8.CD-key will be on bottom or battery or sheet!
9.After installing activate it!


----------



## Tejo (Jun 19, 2014)

kunalgujarathi said:


> 1.Go to Microsoft Technet!
> 2.Download ISO file of 8.1 for your language and chipset architecture x64
> 3.Backup all drivers using any backup software!
> 4.Download windows USB burn tool
> ...




Since this is W8, there won't be any key on the bottom/battery/sheet..


----------



## $hadow (Jun 19, 2014)

Why not factory reset it?


----------



## Tejo (Jun 19, 2014)

$hadow said:


> Why not factory reset it?



you mean to say something like "restore pc"..? but still that will just fall back to the initial configuration. All the bloatware/unnecessary apps will still be there..ofcourse we can remove them..
But I prefer clean install....


----------



## $hadow (Jun 19, 2014)

Tejo said:


> you mean to say something like "restore pc"..? but still that will just fall back to the initial configuration. All the bloatware/unnecessary apps will still be there..ofcourse we can remove them..
> But I prefer clean install....



Comparing the time taken by both I will take restore any day.


----------



## ramakanta (Jun 20, 2014)

kunalgujarathi said:


> 1.Go to Microsoft Technet!
> .........!



Microsoft TechNet only 8.1 enterprise available also it has 90 evaluation download


----------



## kunalgujarathi (Jun 20, 2014)

ramakanta said:


> Microsoft TechNet only 8.1 enterprise available also it has 90 evaluation download



Search google for OEMs or download torrent but remember to download original untouched!


----------



## whitestar_999 (Jun 20, 2014)

here is a clear explanation to all:
there are 2 versions of preinstalled win 8-->win 8 core & win 8 SL(single language).
if your laptop has win 8 core edition you can simply download win 8 RTM iso from net & format & clean install windows 8.it will be activated automatically as soon as net is connected.
if your laptop has win 8 SL edition then no iso downloaded from net will work/activate.you have to follow a tricky procedure to create a custom iso.

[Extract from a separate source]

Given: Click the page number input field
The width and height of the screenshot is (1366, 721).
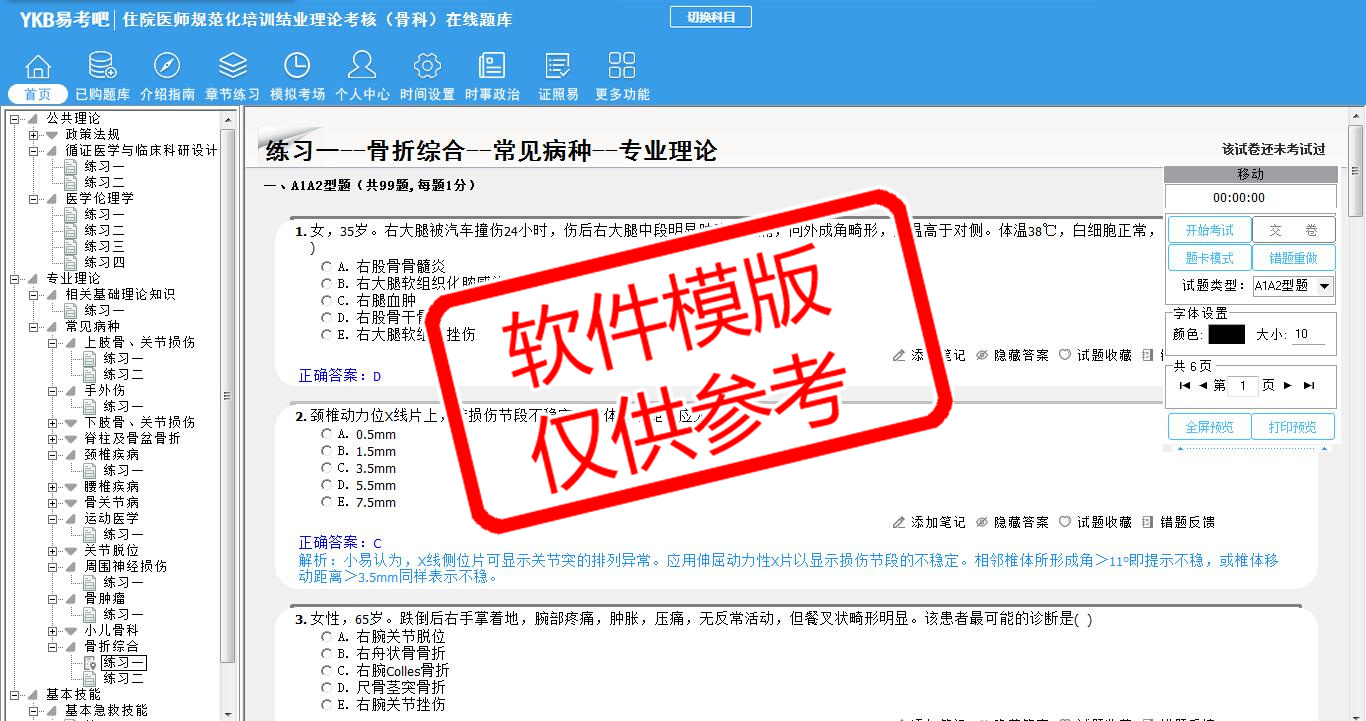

as far as i know asus laptops comes with win 8 core edition while hp/compaq & dell comes with win 8 SL edition.to check the edition run slmgr.vbs /dlv in command prompt & if win 8 edition is "core/pro" you are good to go but if it returns "single language/country specific" you have to follow a tricky procedure to create a custom SL iso for your laptop.


----------



## Tejo (Jun 20, 2014)

Found this after a log of googling...Anyone tried this method??

Need help formatted genuine windows 8 in lenovo


----------



## whitestar_999 (Jun 20, 2014)

see my previous post.if it is SL edition you just have to experiment,no other way.


----------



## Tejo (Jun 23, 2014)

Tejo said:


> Found this after a log of googling...Anyone tried this method??
> 
> Need help formatted genuine windows 8 in lenovo



Yessss...this worked for me.....


----------